The chains have failed to create new incentives for shoppers beyond photo booths and return drop-off points, said Anshuman Jaiswal, a longtime consultant to retailers and pharmacies. And neither chain has built a meaningful online presence designed to give customers what they need.

“If you go to CVS.com or Walgreens.com and place an order for cough syrup, why don’t I immediately sell chicken broth as a product recommendation?” says Jaiswal. “It’s about reinventing the business model.”

The problem of recipes

Given the retail industry’s woes, pharmacies might simply forego the grocery store and focus on selling medications — except that CVS and Walgreens say it’s becoming increasingly difficult to make a profit from this part of their business.

Years ago, a major shift in the balance of power between pharmacies and health insurers revealed the limits of drugstores’ influence.

“Historically, there was a perception that there was a strong customer loyalty to their specific pharmacy… and that patients, or consumers, would be all up in arms if they were forced to move their prescriptions,” said Brian Tanquilut, a healthcare practitioner . services analyst at the investment bank Jefferies.

Walgreens tested this theory about a decade ago when it got into a public battle with Express Scripts, a pharmacy benefits manager that worked with major health insurers.

Walgreens and Express Scripts played a game of chicken over how much Walgreens should make on prescriptions – and Walgreens lost. For a time, it was banned from the insurance networks used by millions of people who simply went elsewhere to get their drugs at the lower in-network prices.

“What that did was prove that patient loyalty is not to the pharmacy, but to whatever my insurance is willing to pay,” Tanquilut says. “And that opened the door for payers to continue to drive down prices for pharmacy chains.”

Hoping that reinvention is the cure

Today, CVS and Walgreens face stiff competition from pharmacies that are not as dependent on prescription profits because they are part of retail giants including Walmart and Costco. The drugstore chains have also spent millions of dollars in government fines amid allegations of unsafe staffing, overbilling government insurance programs and contributing to the opioid epidemic.

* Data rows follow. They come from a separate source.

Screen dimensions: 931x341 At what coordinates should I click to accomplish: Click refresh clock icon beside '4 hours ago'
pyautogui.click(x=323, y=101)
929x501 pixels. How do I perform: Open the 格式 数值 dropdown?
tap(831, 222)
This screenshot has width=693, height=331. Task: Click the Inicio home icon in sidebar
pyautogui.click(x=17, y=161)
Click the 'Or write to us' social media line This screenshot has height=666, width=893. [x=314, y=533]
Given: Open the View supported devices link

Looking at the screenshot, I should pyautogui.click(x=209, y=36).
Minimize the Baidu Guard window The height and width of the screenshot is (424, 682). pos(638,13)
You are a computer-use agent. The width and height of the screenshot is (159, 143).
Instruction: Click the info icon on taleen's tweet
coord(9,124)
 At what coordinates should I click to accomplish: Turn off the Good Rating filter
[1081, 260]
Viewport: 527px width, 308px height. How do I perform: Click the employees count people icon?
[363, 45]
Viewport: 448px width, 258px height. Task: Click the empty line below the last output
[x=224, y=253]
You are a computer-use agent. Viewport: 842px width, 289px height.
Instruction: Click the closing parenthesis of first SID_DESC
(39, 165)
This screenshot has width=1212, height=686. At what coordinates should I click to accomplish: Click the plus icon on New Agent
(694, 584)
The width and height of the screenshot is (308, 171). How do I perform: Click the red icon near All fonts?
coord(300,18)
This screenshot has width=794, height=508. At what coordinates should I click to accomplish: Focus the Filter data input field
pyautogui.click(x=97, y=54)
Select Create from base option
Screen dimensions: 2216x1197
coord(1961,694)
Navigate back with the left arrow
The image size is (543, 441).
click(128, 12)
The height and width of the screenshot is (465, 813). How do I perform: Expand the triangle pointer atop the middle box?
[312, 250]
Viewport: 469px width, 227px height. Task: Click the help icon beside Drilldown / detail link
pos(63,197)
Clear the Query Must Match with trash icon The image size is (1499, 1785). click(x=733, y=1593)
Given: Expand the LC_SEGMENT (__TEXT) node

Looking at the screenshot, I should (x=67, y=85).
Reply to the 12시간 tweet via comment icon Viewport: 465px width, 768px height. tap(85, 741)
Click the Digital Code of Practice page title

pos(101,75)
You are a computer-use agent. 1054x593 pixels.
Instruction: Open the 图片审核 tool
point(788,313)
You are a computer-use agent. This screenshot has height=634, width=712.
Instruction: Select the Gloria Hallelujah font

Over the years, CVS and Walgreens sought to redefine themselves as health care hubs by expanding primary care clinics. But these operations cost time and money.

On Tuesday, Walgreens CEO Wentworth said his chain is “refocusing on its historic strength as a retail pharmacy-led company.” CVS is reportedly considering a breakup to undo its mergers with Aetna and Caremark.

Both companies are also proposing new structures for how they want to get paid for filling prescriptions, hoping this is the big opportunity they need.

“I am confident that in a two to three year period we will have reset the framework for repayment discussions,” Wentworth told investors on Tuesday. “We are in the early stages of a turnaround that will take time.”